Machine Learning is a technology that “allows computers to perform specific tasks intelligently, by learning from examples”. Rather than crafting an algorithm to do a job step by step…you craft an algorithm that learns to do things itself then train it on large amounts of data. It is all about spotting patterns in massive amounts of data.
In practice creating machine learning tools is done in several steps.
- First create a machine learning engine. It is a program implementing an algorithm of how to learn in general. (This step is for experts!)
- Next you train it on relevant data (e.g. images of animals).

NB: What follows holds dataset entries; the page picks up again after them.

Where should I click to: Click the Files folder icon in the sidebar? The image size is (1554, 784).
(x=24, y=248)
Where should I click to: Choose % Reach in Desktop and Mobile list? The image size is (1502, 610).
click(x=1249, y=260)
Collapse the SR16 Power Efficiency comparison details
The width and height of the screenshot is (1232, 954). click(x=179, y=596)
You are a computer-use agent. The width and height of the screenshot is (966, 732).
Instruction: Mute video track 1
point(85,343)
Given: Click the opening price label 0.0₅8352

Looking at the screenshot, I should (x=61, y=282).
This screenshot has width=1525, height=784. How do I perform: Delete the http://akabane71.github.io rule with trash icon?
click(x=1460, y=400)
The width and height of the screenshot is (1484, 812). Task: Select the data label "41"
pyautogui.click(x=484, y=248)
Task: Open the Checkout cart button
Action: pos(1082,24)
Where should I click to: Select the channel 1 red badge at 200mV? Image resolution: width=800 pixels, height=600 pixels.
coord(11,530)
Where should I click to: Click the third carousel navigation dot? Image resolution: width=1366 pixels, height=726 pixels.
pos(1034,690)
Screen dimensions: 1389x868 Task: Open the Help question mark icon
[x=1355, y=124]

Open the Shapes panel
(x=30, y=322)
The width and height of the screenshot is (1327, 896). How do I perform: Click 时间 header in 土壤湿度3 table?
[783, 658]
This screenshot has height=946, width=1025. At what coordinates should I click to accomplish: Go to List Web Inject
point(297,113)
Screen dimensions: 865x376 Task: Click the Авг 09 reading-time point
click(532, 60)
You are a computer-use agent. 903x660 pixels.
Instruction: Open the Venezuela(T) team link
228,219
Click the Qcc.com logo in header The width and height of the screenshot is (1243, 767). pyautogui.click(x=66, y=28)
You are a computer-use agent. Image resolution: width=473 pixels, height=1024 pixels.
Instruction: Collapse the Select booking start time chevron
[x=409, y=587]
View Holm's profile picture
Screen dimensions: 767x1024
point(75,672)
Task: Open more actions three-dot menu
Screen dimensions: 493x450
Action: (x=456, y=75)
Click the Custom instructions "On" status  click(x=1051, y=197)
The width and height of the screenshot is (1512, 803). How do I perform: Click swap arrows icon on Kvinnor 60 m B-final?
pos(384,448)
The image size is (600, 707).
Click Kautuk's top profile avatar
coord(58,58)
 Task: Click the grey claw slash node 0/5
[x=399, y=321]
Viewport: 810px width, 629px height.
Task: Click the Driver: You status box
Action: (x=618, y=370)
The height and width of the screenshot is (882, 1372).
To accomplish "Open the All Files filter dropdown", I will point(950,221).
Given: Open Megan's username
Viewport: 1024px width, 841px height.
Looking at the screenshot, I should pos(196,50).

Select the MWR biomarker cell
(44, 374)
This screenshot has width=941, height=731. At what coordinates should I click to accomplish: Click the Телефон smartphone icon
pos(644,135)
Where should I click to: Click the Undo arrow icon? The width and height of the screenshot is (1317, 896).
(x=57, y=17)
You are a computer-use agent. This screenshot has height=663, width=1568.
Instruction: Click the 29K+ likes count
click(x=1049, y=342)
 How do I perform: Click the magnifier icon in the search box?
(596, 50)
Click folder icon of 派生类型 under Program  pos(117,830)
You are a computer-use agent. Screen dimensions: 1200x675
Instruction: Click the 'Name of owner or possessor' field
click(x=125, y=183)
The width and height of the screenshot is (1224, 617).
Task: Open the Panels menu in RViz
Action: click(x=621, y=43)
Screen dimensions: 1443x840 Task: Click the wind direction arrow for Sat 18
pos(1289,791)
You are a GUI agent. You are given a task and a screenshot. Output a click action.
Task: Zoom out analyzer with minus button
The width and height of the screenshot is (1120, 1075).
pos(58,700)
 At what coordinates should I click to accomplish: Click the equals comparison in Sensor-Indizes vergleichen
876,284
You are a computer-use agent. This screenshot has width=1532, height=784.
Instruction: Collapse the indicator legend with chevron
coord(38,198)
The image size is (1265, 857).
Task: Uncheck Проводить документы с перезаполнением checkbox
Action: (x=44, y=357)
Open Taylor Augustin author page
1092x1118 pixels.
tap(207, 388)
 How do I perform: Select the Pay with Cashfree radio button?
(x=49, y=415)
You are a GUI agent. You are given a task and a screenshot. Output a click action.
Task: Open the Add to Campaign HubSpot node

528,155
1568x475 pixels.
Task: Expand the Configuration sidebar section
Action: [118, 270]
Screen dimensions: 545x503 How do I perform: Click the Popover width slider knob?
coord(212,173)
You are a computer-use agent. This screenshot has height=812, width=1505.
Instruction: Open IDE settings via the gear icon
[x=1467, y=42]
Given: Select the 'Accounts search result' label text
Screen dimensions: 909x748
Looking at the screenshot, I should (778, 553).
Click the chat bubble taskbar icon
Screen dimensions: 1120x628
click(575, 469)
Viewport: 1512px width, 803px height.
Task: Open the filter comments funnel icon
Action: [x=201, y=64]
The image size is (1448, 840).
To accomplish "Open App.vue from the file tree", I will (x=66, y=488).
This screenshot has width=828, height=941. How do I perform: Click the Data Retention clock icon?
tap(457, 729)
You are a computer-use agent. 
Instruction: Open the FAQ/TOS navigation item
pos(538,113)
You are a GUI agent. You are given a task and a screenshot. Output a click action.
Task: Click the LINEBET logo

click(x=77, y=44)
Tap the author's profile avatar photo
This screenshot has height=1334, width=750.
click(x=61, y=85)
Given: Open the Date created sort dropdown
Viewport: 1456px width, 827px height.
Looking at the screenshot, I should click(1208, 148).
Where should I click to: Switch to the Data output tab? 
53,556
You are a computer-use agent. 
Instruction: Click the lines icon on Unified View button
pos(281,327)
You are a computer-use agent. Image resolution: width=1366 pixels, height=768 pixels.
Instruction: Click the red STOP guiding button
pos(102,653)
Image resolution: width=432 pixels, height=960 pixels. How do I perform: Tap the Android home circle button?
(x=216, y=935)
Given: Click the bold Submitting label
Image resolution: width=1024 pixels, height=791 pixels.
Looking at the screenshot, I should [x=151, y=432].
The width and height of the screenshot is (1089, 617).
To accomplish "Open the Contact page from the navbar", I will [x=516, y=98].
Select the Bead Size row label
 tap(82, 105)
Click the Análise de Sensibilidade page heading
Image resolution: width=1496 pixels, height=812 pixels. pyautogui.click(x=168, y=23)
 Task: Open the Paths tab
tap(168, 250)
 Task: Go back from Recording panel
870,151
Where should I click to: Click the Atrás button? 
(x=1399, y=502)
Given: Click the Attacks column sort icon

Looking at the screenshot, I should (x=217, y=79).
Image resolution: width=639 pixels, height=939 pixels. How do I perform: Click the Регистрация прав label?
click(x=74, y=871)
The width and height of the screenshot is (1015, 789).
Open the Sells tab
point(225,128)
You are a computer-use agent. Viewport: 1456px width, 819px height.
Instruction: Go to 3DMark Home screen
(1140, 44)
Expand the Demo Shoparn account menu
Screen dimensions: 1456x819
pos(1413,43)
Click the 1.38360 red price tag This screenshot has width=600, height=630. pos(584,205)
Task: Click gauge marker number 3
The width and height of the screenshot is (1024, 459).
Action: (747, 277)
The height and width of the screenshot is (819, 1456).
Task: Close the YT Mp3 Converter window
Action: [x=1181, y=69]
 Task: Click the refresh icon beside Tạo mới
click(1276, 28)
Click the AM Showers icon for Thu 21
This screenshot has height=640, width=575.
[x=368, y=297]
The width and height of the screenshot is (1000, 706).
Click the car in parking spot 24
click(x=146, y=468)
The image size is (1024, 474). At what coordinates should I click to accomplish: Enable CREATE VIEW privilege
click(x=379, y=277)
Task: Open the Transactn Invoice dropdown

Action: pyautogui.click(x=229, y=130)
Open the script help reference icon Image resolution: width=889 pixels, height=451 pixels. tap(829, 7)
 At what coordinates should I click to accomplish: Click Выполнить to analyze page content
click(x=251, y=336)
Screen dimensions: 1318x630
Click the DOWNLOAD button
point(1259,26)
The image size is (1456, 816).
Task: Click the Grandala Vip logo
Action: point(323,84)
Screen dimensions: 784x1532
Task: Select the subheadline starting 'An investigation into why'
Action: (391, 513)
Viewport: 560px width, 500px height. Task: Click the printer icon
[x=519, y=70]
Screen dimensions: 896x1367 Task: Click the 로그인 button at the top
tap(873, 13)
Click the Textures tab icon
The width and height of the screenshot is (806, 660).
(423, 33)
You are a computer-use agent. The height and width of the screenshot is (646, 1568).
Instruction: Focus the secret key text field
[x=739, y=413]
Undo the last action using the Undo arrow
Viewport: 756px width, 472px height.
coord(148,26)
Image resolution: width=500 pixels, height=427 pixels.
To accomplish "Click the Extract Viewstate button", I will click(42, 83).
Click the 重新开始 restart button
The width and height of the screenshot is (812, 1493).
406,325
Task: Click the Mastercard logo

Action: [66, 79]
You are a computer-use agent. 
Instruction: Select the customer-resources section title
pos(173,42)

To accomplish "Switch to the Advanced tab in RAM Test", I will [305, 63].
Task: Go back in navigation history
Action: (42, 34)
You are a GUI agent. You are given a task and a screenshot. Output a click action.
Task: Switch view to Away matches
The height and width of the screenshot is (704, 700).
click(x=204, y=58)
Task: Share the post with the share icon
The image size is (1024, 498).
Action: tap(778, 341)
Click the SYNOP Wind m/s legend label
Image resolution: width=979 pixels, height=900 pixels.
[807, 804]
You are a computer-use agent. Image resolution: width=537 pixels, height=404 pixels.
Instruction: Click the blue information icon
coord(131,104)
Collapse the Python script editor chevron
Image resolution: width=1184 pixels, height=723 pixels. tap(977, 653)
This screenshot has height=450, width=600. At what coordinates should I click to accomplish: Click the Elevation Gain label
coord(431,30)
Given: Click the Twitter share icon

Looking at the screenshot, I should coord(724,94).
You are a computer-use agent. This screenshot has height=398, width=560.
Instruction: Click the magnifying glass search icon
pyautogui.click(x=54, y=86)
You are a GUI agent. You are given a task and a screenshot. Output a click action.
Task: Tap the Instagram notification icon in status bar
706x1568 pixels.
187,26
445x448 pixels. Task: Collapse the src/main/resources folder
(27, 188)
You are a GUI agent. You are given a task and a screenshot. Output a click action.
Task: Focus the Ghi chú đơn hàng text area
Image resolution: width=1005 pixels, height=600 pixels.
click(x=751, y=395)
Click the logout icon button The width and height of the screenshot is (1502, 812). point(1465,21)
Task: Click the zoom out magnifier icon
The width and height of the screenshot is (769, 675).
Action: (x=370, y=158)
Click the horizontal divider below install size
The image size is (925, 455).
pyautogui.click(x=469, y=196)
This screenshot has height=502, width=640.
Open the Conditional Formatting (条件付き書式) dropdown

The more data it sees the better it gets at recognising things or making decisions (e.g. identifying animals).
- You package up the newly trained tool in a user interface to make it easy for anyone to use it.
- Your users then use the new machine learning application by giving it new data (e.g. you show it pictures of animals and it tells you what kind of animal they are).
Here is an example of a robot with a machine learning brain. It reacts just to the tone of voice – it doesn’t understand the words. It learnt very much like a dog does. It was ‘rewarded’ when it reacted in an appropriate way and was ‘punished’ when it reacted in an inappropriate way. Eventually it learnt to behave like this.
What do we mean by spotting patterns? One way to think about it is that it is just grouping the data based on which is most similar. So in the case of our robot that has learnt to show a given expression when it hears a given sound it is grouping the data (sounds combined with the positions of its eyes, mouth and eyebrows) as illustrated in the diagram. Each time it hears a sound and places its eyes, mouth and eyebrows in a particular position, it gets feedback on whether that was appropriate or not. Over time it learns the pattern of which combinations are acceptable.
Ultimately it learns to show expressions that are very human like.
Suppose the idea was to train a tool as a classifier to be able to tell what something is – is a sound sad, happy or surprising? Then, once it has learnt the patterns, when some new data arrives (represented by the red dot), a new sound say combined with the expression on listeners faces, it just makes a choice based on which cluster that data point most clearly corresponds to. The red dot must correspond to a sad sound.